KOSONGSATU. ID – Gubernur Jawa Barat Dedi Mulyadi mengajak masyarakat mengubah total cara pandang terhadap peninggalan sejarah Sunda. Ia menegaskan bahwa publik harus mengkaji situs dan benda purbakala melalui pendekatan akademik dan peradaban, bukan lagi mengaitkannya dengan hal-hal mistis atau klenik.
Pesan kuat ini ia sampaikan saat menghadiri diskusi kecagarbudayaan bertajuk “Prasasti Batutulis dan Mahkota Binokasih Sanghyang Pake” di Museum Pajajaran Batutulis, Kota Bogor, Kamis, 14 Mei 2026.
”Kita ingin mengubah cara pandang yang klenik menjadi cara pandang yang teknokratis. Memahami benda-benda kepurbakalaan berarti kita melihatnya dari sudut peradaban,” tegas pria yang akrab disapa KDM tersebut.
Mendorong Kajian Akademik dan Revitalisasi
Bagi KDM, warisan seperti Prasasti Batutulis dan Mahkota Binokasih berdiri sebagai bukti nyata kecerdasan berpikir dan kemajuan peradaban leluhur Sunda. Ia mendorong para akademisi menyusun kajian ilmiah yang komprehensif. Kajian ini harus mencakup pencatatan tanggal pembuatan, analisis material, hingga pembedahan makna filosofis di balik tulisan kuno.

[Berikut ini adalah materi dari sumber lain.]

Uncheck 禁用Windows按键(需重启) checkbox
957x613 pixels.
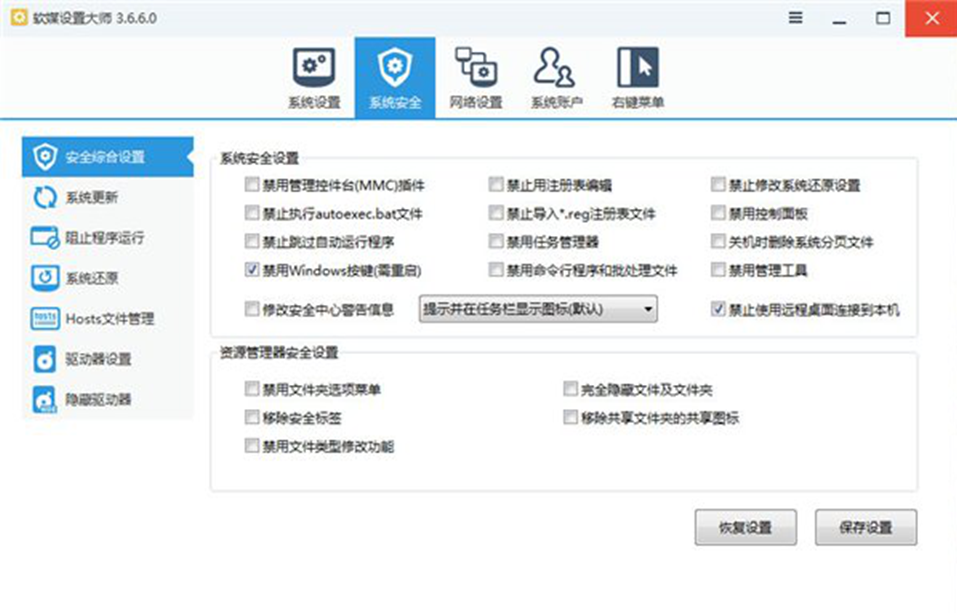point(252,270)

Nantinya, hasil kajian ini akan mewujud menjadi naskah akademik yang memperkuat fondasi pembangunan daerah dan identitas tata ruang. Sebagai wujud nyata komitmen tersebut, Pemerintah Provinsi Jawa Barat menggelontorkan anggaran sebesar Rp9 miliar untuk merevitalisasi Museum Pajajaran. Pemerintah juga akan menata ulang infrastruktur di sepanjang rute Kirab Budaya Milangkala Tatar Sunda untuk menciptakan kawasan terpadu “Palataran Binokasih”.

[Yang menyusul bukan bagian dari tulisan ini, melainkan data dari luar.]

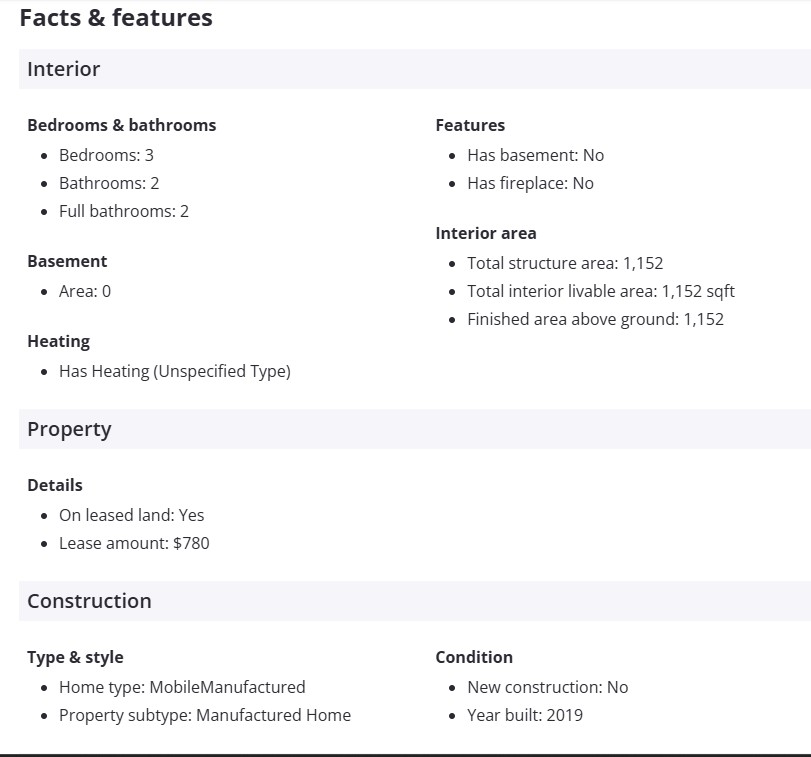Select the Interior area subheading
Image resolution: width=811 pixels, height=757 pixels.
coord(486,233)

Menelusuri Sejarah Mahkota Binokasih Sanghyang Pake
Sejalan dengan visi pelestarian tersebut, masyarakat juga perlu memahami nilai historis di balik benda-benda pusaka ini. Mahkota Binokasih Sanghyang Pake, misalnya, menyimpan cerita panjang yang bermula dari masa berkabung. Terbuat dari delapan kilogram emas, mahkota berusia 800 tahun ini lahir dari tangan seorang raja yang taat beragama, Bunisora Suradipati.